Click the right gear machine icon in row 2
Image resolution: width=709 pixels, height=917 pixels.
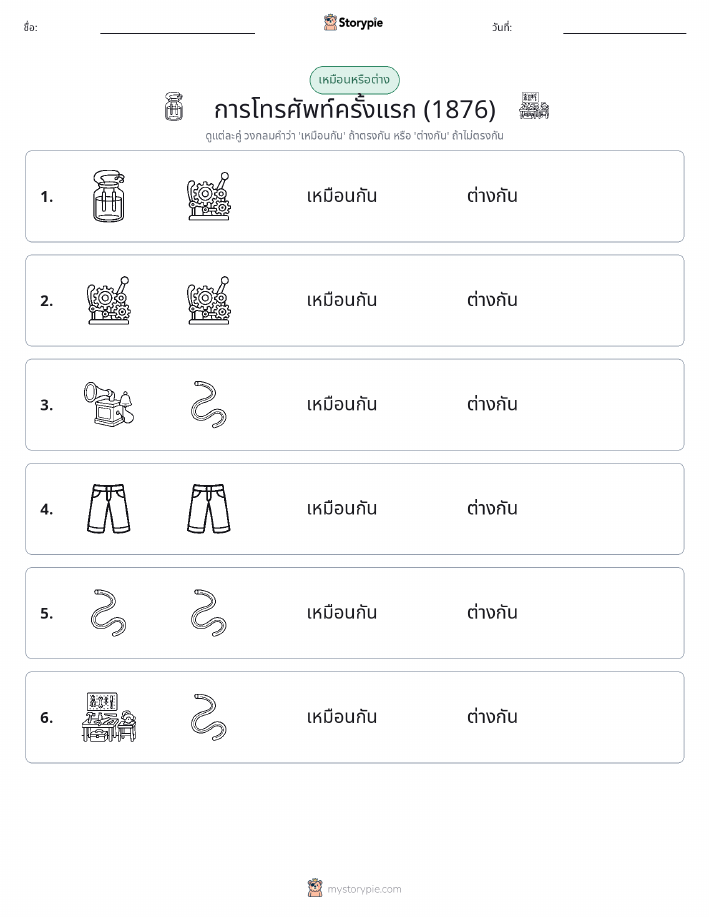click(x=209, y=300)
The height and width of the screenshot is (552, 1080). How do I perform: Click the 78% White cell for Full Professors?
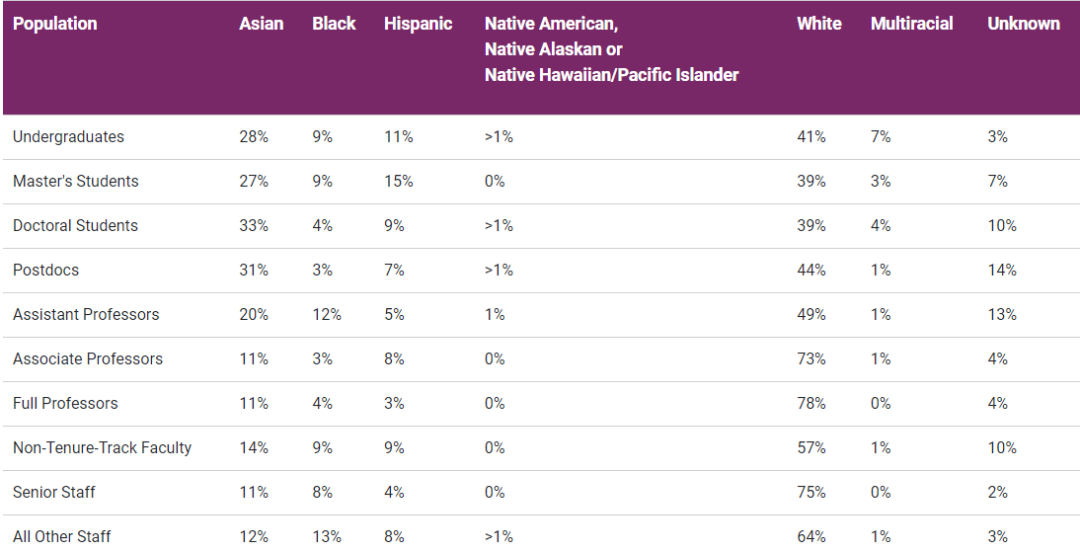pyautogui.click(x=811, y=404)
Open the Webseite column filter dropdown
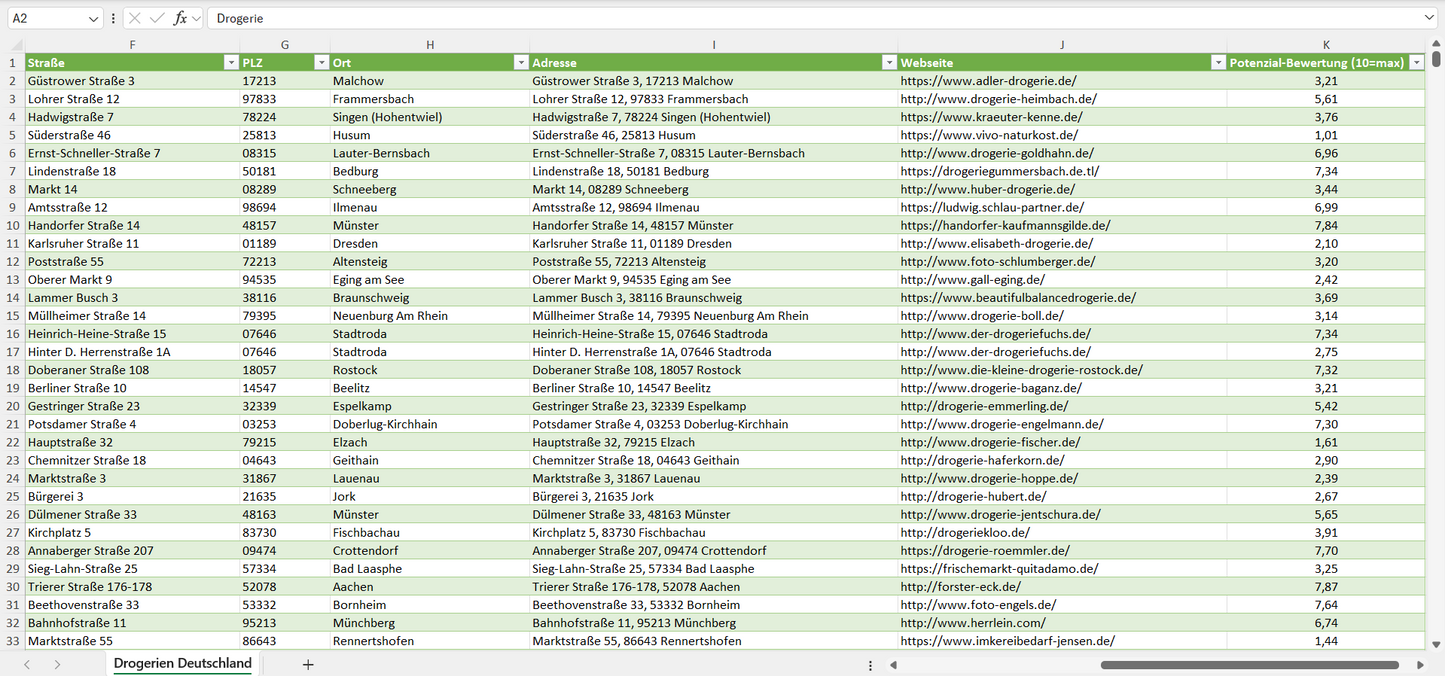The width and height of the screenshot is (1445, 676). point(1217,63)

- [What you are asked to do]: Every line from the one with "The height and" through the end of the records above belongs in the answer, copied exactly; no picture does.

- [Task solution]:
The height and width of the screenshot is (552, 1080). How do I perform: Click the 78% White cell for Full Professors?
pyautogui.click(x=811, y=404)
Open the Webseite column filter dropdown
The width and height of the screenshot is (1445, 676). point(1217,63)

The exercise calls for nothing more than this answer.